Try it:
Please copy the passage on Watan Madi's disciplinary hearing word for word, everything from "The quote relates" down to "at the event.".

Passage provided:

..........

The student, Watan Madi, used the term while quoting an article by Palestinian poet Mahmoud Darwish, after which the university summoned her for a disciplinary hearing.

The quote relates specifically to the victims of the Nakba, the Arabic word meaning catastrophe that refers to the events of Israel’s War of Independence in which more than 700,000 Arabs fled or were expelled from their homes.

The university claims that because the word shahid usually refers to terrorists who have been killed, Madi’s remarks are to be interpreted as support for terrorism. The university also said that it “takes very seriously” the flying of Palestinian flags at the event.

In their letter to the university’s chief administrator, Mira Golomb, the faculty members said that using ‘the flag-waving as evidence of support for terror is absurd,” in light of the permission the university had given to fly them and the reasons university President Prof. Daniel Haimovich gave after the fact for granting permission.

“As the faculty members from the relevant fields can attest,” the meaning of the word in Arabic is martyrs or fallen and not terrorists or suicide bombers, the letter stated. “Moreover, the text that Watan Madi read relates specifically to the fallen of the Nakba.”

“We hope that the university aspires to be an academic home for all students, faculty and employees,” the letter went on to state. “Therefore, the university should relate to their cultures, identities and native languages in light of their own viewpoints – and not through the perspective of organizations that undermine the legitimacy of varied viewpoints.”

At the end of the letter, the writers stated that those of the signatories who had been present at the event could attest that Madi complied with earlier agreements regarding the event, “even in the face of provocations by some of the participants at an adjacent demonstration” of students from the university’s chapter of the right-wing group Im Tirtzu.

The initiator of the letter, Dr. Yael Ben-Zvi, said, “It was clear to me that there was no basis for a complaint and therefore the right thing to do is withdraw it.” Ben-Zvi said she was assisted by a faculty group, Campus Against Racism, in circulating the letter but said it ‘was not written on behalf of the forum but only on behalf of the signatories.”

“If the disciplinary action proceeds in spite of the letter, I intend to be there, and I know of others who are also expected to come,” Ben-Zvi added.

The university’s summons to Madi to appear at a disciplinary hearing was sent last week following a complaint filed by the university’s chapter of Im Tirtzu. It alleged that the student is “suspected of behavior that involves disobedience or refusal to obey the authorities’ instructions.”

Golomb has not yet responded to the faculty member’s letter, and as it currently stands, Madi is expected to appear before a disciplinary panel of three judges from the university on Monday.

Prof. Oren Yiftahel, another of the letter’s signatories, said, ‘It didn’t at all occur to [the university] to summon the dozens of students who [at the Im Tirzu counterprotest] screamed ‘death to terrorists’ in the faces of a few dozen Arab students who heaven forbid were reading from an article by Darwish about the Nakba.’

“This is intimidation and silencing, and it must be fought against for the sake of academia, for the remaining democratic spaces,” he remarked.

Yiftahel is one of the founders of Campus Against Racism, which was established a little over two years ago following complaints by students of Ethiopian origin.

Last week, Madi told Haaretz that Im Tirzu “keeps going after leftists on campuses. It’s unclear how you turn a passage that closes with a call for freedom and peace into support for terrorism. It’s absurd,” she alleged.

In deliberations at the Knesset in May, Madi said the quote she presented only related to “the martyrs who fell in 1948 and were expelled from their homes.” Darwish ended the article with a reference to the need to insist on ‘the path of freedom and the path of uprising, until the two eternal twins meet: freedom and peace.”

..........

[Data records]
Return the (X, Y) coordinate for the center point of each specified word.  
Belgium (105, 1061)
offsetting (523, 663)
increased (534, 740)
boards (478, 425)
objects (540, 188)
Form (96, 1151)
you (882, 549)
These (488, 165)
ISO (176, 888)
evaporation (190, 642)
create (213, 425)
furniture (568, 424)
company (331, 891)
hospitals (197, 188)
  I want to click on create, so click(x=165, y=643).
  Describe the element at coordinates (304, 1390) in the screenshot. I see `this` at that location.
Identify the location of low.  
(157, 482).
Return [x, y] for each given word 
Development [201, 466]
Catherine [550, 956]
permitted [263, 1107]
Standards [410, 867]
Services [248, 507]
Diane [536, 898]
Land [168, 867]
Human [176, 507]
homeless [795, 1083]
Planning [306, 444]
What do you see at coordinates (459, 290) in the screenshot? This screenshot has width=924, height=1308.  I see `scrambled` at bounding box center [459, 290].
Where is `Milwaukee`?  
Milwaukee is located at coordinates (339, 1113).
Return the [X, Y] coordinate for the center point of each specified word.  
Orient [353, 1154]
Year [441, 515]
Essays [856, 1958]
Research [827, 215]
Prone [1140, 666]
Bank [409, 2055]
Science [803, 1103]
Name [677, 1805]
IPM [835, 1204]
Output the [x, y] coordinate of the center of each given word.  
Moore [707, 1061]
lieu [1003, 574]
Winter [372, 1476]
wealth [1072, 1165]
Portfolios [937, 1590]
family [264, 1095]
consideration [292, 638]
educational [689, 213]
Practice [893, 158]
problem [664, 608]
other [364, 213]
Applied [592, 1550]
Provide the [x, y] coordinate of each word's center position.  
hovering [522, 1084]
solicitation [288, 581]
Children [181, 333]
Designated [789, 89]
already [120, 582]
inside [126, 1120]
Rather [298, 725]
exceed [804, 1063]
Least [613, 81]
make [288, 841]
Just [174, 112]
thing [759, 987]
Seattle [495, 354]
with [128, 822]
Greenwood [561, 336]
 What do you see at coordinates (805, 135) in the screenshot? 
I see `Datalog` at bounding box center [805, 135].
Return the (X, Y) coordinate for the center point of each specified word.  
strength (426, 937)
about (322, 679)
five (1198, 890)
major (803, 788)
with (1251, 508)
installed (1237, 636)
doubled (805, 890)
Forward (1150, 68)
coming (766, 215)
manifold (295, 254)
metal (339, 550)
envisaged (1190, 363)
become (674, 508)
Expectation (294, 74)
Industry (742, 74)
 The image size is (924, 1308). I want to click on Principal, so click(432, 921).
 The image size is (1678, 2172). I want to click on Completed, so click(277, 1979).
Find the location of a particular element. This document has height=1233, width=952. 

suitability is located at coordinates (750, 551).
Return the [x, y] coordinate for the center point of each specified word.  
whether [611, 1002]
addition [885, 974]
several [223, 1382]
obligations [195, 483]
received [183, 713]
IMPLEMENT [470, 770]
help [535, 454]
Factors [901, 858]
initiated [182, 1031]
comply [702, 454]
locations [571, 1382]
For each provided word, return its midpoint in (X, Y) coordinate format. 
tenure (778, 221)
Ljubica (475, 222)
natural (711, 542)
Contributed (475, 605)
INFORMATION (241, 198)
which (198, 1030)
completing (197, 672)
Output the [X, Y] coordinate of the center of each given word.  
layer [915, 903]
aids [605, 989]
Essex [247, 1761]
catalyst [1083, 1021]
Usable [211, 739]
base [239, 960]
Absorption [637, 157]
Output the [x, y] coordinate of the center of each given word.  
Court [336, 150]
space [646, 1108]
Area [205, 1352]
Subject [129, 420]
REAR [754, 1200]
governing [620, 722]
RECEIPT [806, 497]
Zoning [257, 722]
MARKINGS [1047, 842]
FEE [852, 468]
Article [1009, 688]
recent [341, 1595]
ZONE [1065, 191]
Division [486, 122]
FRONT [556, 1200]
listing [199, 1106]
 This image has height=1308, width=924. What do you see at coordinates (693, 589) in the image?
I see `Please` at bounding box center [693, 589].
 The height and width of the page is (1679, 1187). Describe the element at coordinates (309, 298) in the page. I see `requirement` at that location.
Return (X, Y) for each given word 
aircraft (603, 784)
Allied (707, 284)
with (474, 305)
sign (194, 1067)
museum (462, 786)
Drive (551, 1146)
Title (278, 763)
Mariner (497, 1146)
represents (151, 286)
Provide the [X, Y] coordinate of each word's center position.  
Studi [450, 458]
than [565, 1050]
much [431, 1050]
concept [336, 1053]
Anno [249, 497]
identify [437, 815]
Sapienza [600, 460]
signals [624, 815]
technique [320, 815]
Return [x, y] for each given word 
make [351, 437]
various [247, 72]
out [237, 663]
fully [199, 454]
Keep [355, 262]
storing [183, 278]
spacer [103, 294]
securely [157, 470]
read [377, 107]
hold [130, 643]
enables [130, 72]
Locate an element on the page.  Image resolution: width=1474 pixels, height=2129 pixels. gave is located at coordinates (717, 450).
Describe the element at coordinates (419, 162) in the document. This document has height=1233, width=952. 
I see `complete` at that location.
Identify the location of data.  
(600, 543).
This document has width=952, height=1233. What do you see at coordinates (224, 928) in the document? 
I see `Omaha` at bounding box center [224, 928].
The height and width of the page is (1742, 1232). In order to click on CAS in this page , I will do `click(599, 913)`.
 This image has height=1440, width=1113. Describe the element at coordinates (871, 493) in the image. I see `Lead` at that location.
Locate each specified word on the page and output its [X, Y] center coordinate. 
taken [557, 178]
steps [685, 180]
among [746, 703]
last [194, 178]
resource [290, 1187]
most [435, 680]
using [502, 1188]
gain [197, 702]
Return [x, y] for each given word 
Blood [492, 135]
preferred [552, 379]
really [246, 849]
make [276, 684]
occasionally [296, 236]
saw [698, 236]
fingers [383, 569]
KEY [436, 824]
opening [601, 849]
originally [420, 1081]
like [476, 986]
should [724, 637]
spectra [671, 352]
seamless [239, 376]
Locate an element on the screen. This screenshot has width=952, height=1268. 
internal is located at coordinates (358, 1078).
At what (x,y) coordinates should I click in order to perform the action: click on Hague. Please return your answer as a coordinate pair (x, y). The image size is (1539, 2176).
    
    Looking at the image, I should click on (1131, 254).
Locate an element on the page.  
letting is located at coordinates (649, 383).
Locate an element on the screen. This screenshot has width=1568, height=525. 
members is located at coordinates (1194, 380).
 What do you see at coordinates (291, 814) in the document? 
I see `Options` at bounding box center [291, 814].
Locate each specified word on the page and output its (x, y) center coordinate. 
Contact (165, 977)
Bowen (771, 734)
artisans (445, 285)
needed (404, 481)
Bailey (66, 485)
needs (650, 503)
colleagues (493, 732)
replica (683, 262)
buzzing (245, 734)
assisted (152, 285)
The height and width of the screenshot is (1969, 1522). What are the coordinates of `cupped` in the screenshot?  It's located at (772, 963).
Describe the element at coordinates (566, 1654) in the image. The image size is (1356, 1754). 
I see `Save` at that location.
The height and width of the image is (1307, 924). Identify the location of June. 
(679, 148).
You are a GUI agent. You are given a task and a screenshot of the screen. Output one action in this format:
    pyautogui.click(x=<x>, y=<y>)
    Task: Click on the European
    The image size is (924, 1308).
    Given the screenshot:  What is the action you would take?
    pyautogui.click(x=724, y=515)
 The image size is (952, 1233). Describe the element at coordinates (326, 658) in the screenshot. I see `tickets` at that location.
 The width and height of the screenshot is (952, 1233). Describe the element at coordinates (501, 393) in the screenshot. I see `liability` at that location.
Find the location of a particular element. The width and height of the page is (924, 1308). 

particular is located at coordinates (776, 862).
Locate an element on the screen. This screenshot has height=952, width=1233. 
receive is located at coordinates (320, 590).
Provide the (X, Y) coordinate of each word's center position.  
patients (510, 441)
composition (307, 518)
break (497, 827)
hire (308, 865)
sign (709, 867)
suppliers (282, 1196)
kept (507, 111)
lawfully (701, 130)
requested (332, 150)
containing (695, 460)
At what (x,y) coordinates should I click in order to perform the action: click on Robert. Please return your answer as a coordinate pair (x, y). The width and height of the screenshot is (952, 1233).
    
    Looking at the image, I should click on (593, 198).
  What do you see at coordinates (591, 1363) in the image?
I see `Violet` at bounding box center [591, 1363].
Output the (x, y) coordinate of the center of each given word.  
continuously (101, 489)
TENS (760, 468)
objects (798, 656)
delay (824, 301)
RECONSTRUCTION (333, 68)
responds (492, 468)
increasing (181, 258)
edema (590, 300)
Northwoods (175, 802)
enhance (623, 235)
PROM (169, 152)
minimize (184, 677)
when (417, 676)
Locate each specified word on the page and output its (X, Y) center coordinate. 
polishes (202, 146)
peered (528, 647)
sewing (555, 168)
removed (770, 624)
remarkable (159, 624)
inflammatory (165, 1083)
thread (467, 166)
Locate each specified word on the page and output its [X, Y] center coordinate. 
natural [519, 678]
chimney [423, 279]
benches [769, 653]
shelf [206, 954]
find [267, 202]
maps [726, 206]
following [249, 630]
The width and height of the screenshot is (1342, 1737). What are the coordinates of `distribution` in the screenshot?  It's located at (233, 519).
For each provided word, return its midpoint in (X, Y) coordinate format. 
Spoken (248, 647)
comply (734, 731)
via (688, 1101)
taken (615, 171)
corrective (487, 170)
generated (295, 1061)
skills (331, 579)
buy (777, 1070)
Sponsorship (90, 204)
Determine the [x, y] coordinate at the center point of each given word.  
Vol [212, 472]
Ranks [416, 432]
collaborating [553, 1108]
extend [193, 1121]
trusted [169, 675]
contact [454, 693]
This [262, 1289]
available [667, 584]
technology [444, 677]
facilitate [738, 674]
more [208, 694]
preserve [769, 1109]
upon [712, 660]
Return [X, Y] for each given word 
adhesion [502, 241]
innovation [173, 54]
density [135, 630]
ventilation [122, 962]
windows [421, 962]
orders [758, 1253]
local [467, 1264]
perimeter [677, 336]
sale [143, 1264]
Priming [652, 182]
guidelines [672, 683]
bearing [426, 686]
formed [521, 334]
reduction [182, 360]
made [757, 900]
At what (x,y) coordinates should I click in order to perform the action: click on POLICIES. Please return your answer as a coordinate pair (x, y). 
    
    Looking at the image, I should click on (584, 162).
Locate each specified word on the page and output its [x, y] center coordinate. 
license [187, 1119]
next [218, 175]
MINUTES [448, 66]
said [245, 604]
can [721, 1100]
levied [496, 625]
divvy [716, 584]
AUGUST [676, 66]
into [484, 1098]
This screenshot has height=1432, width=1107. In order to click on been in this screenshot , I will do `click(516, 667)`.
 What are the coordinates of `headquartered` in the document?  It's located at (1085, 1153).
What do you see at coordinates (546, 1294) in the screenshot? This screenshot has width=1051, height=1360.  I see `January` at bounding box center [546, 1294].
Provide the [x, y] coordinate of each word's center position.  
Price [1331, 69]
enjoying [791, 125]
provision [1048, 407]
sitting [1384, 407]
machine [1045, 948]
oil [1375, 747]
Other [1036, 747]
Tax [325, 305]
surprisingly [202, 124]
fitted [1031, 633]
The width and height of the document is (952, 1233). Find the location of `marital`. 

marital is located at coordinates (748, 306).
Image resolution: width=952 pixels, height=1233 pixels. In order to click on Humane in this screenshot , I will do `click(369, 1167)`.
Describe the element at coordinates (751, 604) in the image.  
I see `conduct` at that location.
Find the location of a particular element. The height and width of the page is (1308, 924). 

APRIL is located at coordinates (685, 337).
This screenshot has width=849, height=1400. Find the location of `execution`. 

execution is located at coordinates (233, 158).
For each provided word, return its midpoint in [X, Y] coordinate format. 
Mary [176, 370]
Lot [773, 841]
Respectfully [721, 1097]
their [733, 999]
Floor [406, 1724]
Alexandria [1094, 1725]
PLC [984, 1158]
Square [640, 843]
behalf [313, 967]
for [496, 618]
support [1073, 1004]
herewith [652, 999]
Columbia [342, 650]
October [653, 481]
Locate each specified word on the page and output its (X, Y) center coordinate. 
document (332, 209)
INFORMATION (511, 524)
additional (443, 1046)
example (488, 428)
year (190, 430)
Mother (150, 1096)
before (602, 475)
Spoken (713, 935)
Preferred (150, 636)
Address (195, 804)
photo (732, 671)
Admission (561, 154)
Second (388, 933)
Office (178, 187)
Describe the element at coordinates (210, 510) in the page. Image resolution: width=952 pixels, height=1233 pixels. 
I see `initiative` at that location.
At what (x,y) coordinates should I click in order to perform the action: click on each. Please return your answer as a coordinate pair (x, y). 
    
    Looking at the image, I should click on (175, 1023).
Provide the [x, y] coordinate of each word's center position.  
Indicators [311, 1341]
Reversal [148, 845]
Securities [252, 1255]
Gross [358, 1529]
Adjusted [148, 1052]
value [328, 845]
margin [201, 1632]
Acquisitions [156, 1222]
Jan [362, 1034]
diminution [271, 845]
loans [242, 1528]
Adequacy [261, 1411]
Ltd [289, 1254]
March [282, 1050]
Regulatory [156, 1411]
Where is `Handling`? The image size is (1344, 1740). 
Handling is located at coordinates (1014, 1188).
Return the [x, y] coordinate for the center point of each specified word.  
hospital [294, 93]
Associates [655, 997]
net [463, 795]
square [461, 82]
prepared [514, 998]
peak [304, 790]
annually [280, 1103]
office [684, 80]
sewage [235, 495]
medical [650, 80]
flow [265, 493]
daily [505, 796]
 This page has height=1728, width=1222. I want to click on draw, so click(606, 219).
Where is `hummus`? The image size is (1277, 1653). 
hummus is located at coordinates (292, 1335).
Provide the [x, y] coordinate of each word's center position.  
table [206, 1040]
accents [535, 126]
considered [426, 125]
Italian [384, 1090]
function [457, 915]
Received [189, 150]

..........

Result for this exercise:
The quote relates specifically to the victims of the Nakba, the Arabic word meaning catastrophe that refers to the events of Israel’s War of Independence in which more than 700,000 Arabs fled or were expelled from their homes.

The university claims that because the word shahid usually refers to terrorists who have been killed, Madi’s remarks are to be interpreted as support for terrorism. The university also said that it “takes very seriously” the flying of Palestinian flags at the event.